K Moholkar, M Baj
bone disorder, deh, dysplasia epiphysialis hemimelica, medicine, radiology
K Moholkar, M Baj. Dysplasia Epiphysealis Hemimelica Of Lateral Aspect Of The Distal Ulnar Epiphysis. The Internet Journal of Radiology. 2000 Volume 2 Number 1.
Dysplasia epiphysialis hemimelica (DEH) is a rare developmental disorder 1 affecting one or more epiphyses of the long bone and/or short bones of the carpus or tarsus 2.It usually affects the lower limb but upper limb involvements have been reported. Involvement of the ulna is very rare 3. Microscopically this lesion comprises of ostecartilaginous exostosis. The purpose of this case report is to report a atypical case of a patient who had the lateral aspect of the distal ulnar epiphysis involved which has not been reported before, review the literature and discuss the management.
A 15-year-old female presented to the orthopaedic clinic with a long history of swelling and pain in the left wrist. Clinically there was no limitation of the range of motion of the wrist or shortening of the limb and the right wrist was unaffected without any symptoms.
Radiographs of the wrist showed an enlarged lateral half of the distal ulnar epiphysis. The height of the distal ulnar epiphysis was more than the styloid process of the ulna. The styloid process appeared normal and unaffected. There was superior contouring of the enlarged part of the epiphysis. This enlarged portion of the epiphysis abutted against the medial part of the distal end of the radius. There was also minimal subluxation of the distal radioulnar joint.
The distal end of the radius and the carpal bones were normal. We made a diagnosis of Dysplasia epiphysealis hemimelica.
Dysplasia epiphysealis hemimelica is a rare developmental disorder of the childhood with a reported incidence of about 1:1000,000 1 .It was first described by Mouchet and Balot in 1926 3. It generally manifests between ages of 2 to 14 with a male to female ratio of 3:1 4.
Majority of the case report about this condition are regarding the lower extremity. The common presentation is that of a painless bony swelling with or without joint deformity. Rarely upper limb is involved. Although there is no definite genetic involvement, Hessinger et al 5 described 7 cases in 12 generations of one family. The lesion usually affects one half of the epiphysis medial or the lateral side hence the term hemimelica in its description.

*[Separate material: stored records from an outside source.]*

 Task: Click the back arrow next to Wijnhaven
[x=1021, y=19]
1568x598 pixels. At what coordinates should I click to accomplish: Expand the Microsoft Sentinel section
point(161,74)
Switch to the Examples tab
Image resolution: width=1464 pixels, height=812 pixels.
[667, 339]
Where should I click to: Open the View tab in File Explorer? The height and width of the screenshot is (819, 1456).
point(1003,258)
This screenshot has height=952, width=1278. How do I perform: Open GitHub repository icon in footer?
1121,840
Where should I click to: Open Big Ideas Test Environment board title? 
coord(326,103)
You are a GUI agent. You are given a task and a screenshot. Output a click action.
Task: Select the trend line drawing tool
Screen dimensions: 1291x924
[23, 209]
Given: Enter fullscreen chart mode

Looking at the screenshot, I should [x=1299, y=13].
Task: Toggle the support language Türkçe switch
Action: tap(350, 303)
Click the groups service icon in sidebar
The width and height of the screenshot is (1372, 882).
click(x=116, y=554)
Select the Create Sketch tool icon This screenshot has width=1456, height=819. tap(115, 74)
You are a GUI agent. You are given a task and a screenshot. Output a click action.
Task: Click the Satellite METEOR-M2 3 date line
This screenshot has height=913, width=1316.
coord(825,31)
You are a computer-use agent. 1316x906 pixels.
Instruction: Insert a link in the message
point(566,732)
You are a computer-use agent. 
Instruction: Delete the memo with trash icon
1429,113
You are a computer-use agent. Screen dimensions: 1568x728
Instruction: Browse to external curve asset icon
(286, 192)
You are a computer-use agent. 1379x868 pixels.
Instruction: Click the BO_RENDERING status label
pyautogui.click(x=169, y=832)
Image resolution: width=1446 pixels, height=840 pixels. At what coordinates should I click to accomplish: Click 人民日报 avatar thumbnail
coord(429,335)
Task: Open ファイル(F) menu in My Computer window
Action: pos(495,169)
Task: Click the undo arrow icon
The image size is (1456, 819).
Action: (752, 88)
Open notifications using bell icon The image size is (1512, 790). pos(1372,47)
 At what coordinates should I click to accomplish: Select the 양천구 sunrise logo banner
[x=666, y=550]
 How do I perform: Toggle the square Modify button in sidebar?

Histologically, the lesion is indistinguishable from an osteochondroma 6.
The aetiology of the disorder is unknown. Malignant transformation has been reported.
Our case was atypical because of several reasons.Few cases of DEH involving the distal ulna are reported 2,3,7. .With none involving the lateral half of the distal ulnar epiphysis. The presentation at 15 yrs was quiet late with pain where pain is not a constant feature.
Surgery is often required if there is pain or functional impairment due to deformity or compression of the adjacent articular structures 1. Our patient did not wish to undergo surgery as the pain was not intolerable.At a recent follow-up visit ,more than a year after her initial presentation she is completely pain free.